Kmalloc And Malloc Memory Allocation

What are the different issues involved in kernel memory allocation vs user space memory allocation?
ie, how different (logically) would kmalloc be versus malloc?

Some thoughts that come to mind are:

* Kernel time is highly contended, so time of allocation is a real issue (slab cache helps in this?)
* Kernel memory is precious, so not much memory should be wasted (via fragmentation etc)
* Also most kernel memory allocations come in fixed sized chunks, and here too the slab cache helps by caching unused but not garbage collected chunks of memory

For user space (malloc of libc), how is allocation done? Does this use the buddy allocation method (or is it for the kernel).
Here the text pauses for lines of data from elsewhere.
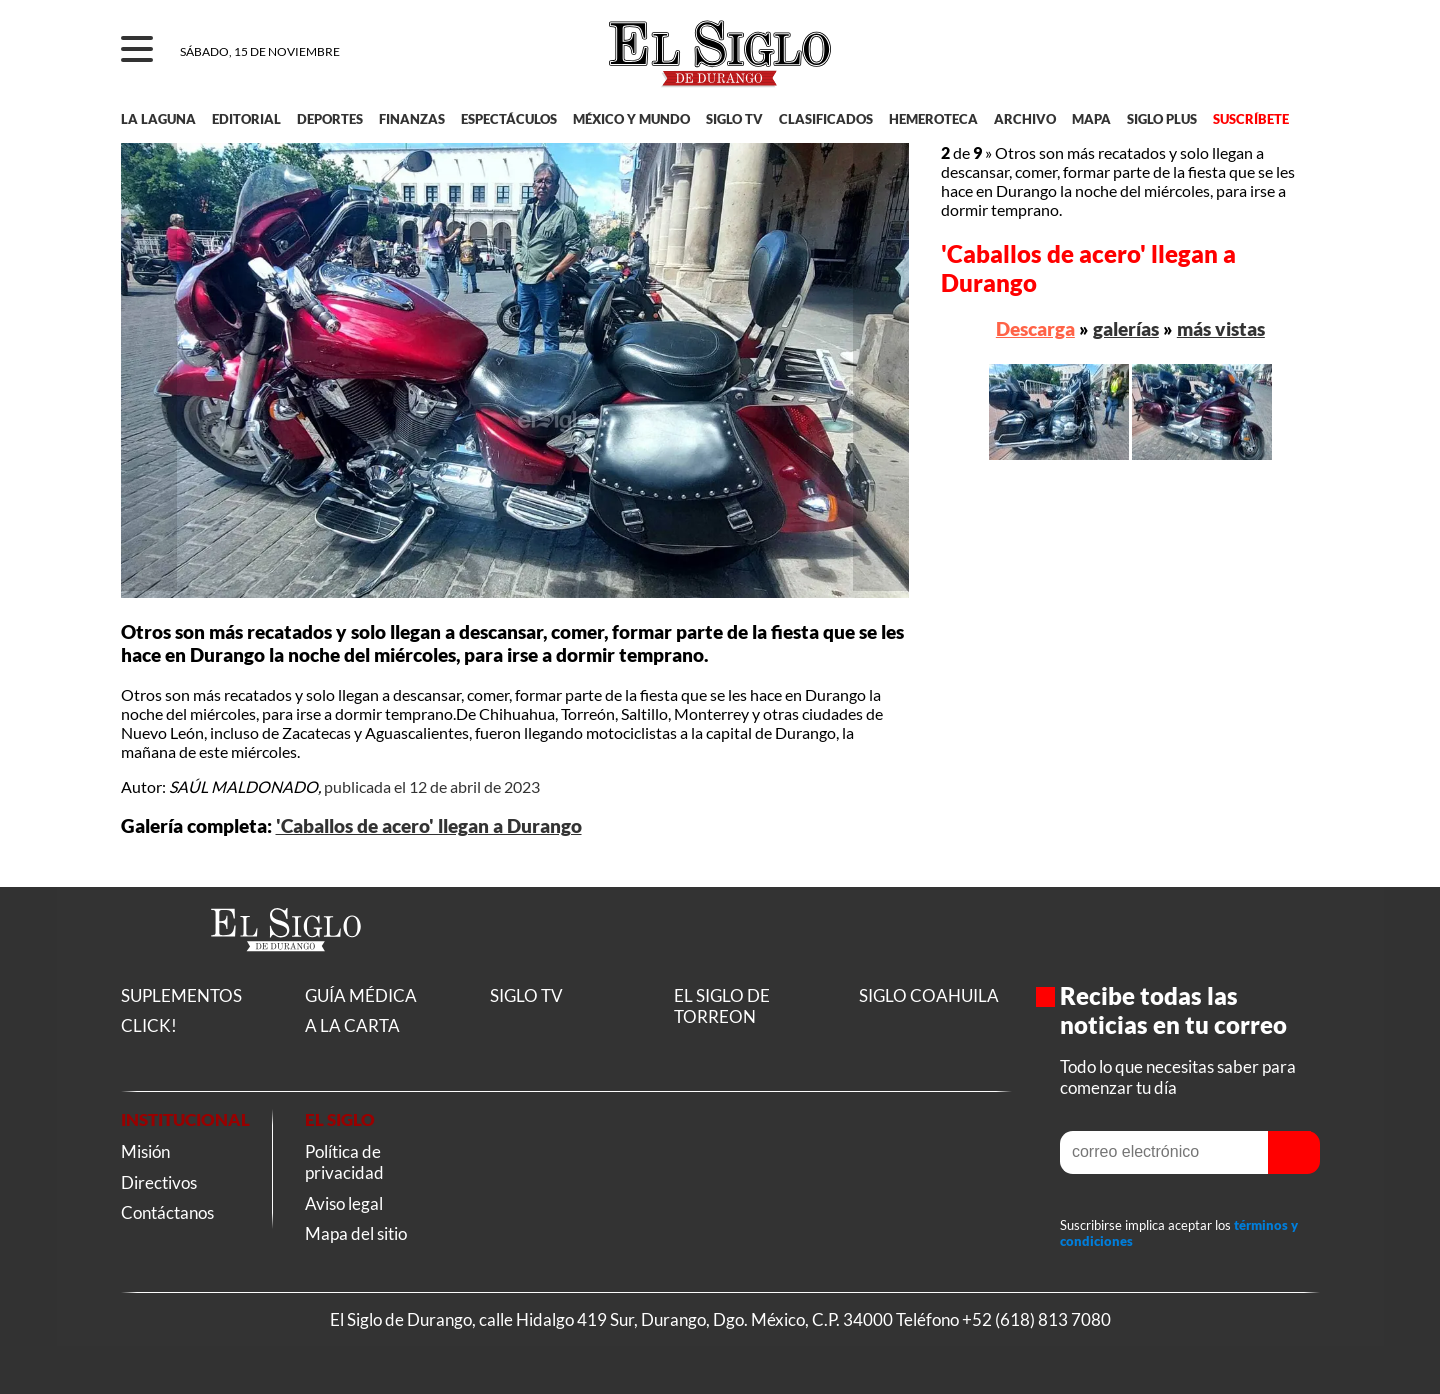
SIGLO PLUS (1162, 119)
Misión (145, 1151)
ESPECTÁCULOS (509, 119)
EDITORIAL (246, 119)
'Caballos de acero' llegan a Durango (429, 826)
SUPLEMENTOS (181, 995)
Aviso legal (344, 1203)
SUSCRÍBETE (1251, 119)
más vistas (1221, 328)
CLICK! (149, 1025)
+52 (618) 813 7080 (1036, 1319)
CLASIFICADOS (826, 119)
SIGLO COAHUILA (929, 995)
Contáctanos (167, 1212)
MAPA (1091, 119)
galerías (1126, 328)
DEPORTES (330, 119)
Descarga (1035, 328)
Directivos (159, 1182)
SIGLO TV (734, 119)
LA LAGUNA (158, 119)
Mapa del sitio (356, 1233)
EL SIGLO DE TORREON (722, 1006)
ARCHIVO (1025, 119)
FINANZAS (412, 119)
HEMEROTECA (933, 119)
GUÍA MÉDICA (361, 995)
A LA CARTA (352, 1025)
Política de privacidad (344, 1162)
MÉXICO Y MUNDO (631, 119)
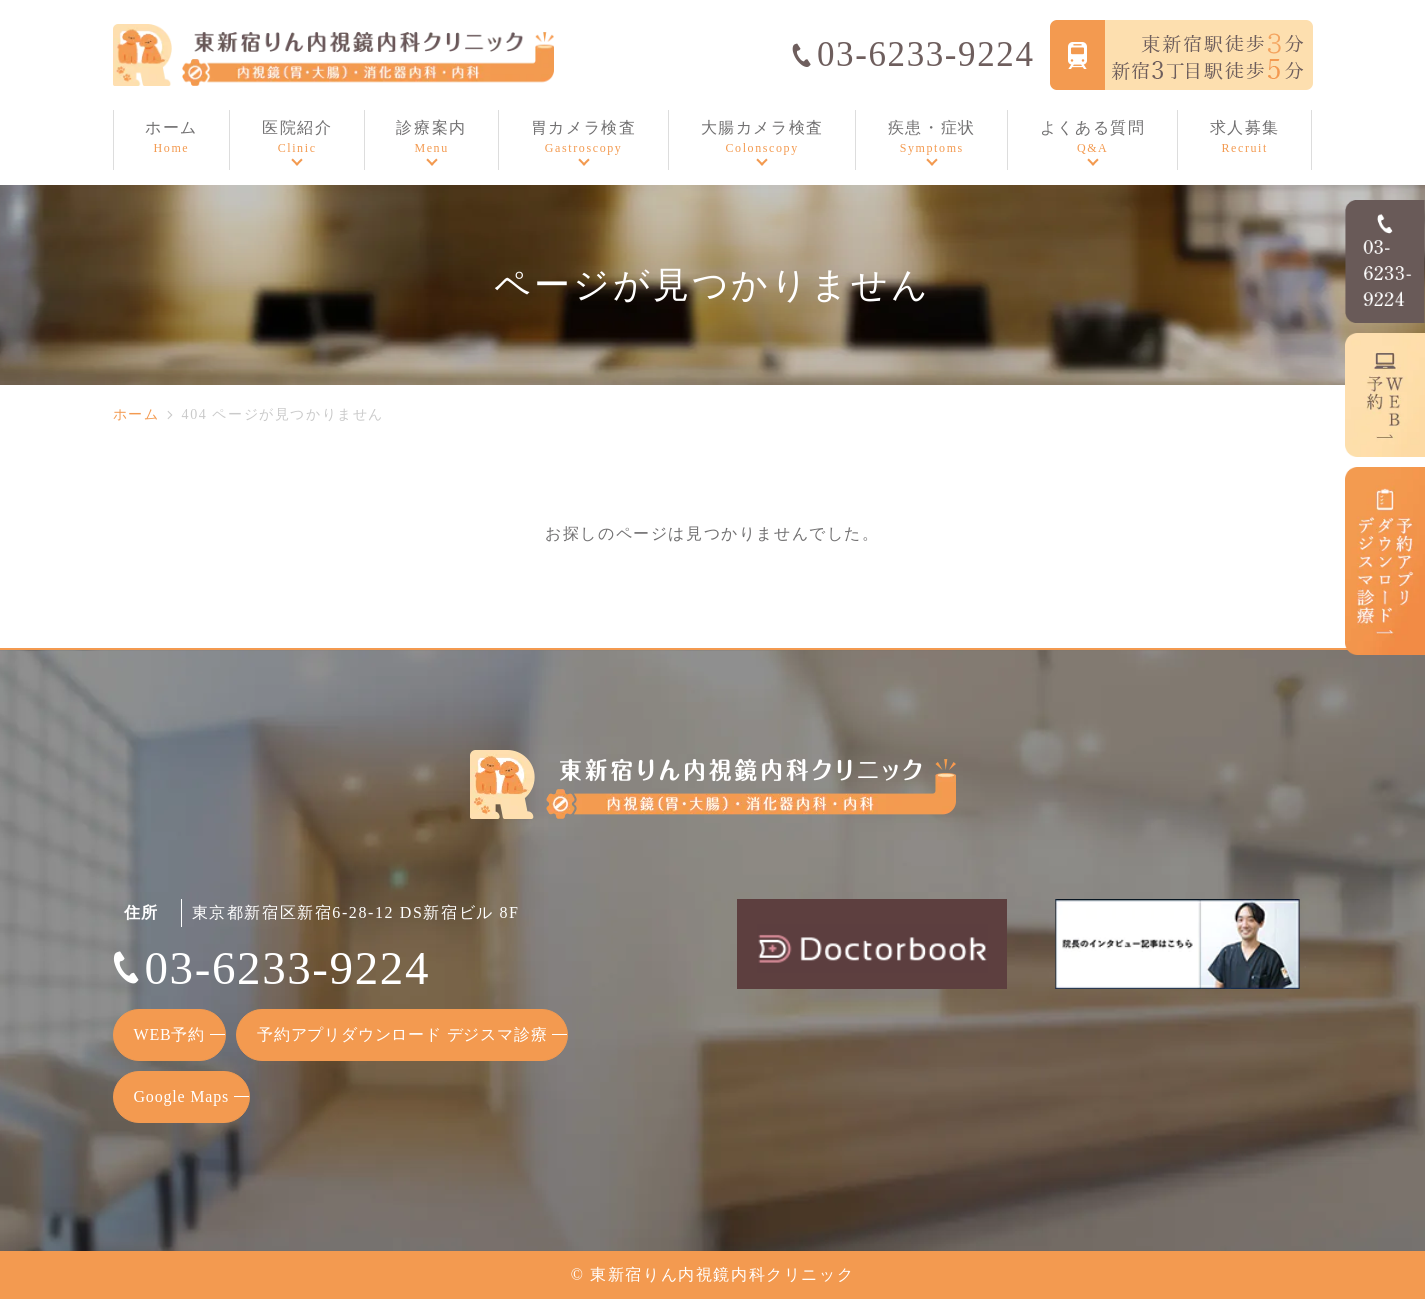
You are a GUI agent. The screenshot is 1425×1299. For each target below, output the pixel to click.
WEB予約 (170, 1034)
Or just the UNIX style free list and in-use list is maintained?

Answer:

Yes, but you should not care too much about it unless you are trying to write your own kmalloc()/malloc() clone function because kmalloc is for kernel space and malloc is for user land.

Keep in mind that each function use its own header file, one inside the kernel source tree and the other one inside the /usr/include.
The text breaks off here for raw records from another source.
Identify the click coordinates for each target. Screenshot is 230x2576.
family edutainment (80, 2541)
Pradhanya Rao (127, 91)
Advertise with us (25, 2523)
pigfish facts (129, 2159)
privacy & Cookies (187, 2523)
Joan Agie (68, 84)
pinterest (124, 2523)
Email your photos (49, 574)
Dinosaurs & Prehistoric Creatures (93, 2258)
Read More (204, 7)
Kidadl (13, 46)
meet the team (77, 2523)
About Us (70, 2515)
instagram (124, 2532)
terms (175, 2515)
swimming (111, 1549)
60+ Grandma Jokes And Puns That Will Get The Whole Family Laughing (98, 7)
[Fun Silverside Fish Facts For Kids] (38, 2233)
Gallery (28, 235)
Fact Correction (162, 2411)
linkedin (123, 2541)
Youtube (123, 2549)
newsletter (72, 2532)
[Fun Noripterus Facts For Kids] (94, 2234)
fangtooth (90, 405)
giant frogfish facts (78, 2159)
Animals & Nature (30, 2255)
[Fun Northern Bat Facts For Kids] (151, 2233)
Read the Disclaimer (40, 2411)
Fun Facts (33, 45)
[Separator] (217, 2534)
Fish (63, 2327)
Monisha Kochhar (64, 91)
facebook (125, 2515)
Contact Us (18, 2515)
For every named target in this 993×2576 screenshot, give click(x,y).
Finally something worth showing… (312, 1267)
Why don't you take a look at both functions?

There are two major differences:

kmalloc returns physically contiguous memory, malloc does not guarantee anything about the physical memory mapping.

The other main difference is that kmalloc'ed memory is reserved and locked, it cannot be swapped. malloc does not actually allocate physical memory. Physical memory gets mapped later, during use.

Memory is subject to fragmentation. You may have many megabytes of free memory left, but a 8K kmalloc (on a 4k page machine) can still fail. Things like the buddy allocator help but can't always guarantee large unfragmented blocks.

If you don't need contiguous mapping in kernel space, you can use vmalloc to avoid the fragmentation problem, at the cost of some MMU overhead.

Userspace memory (via malloc) is virtual - immediately after the call, the same non-writable zero page is mapped into every 4K block of your memory region. Only when you write to a page, a physical memory page is mapped for you at that location.

If swap is enabled, that page may be 'borrowed' from some other process, after the contents are deposited in the swap file.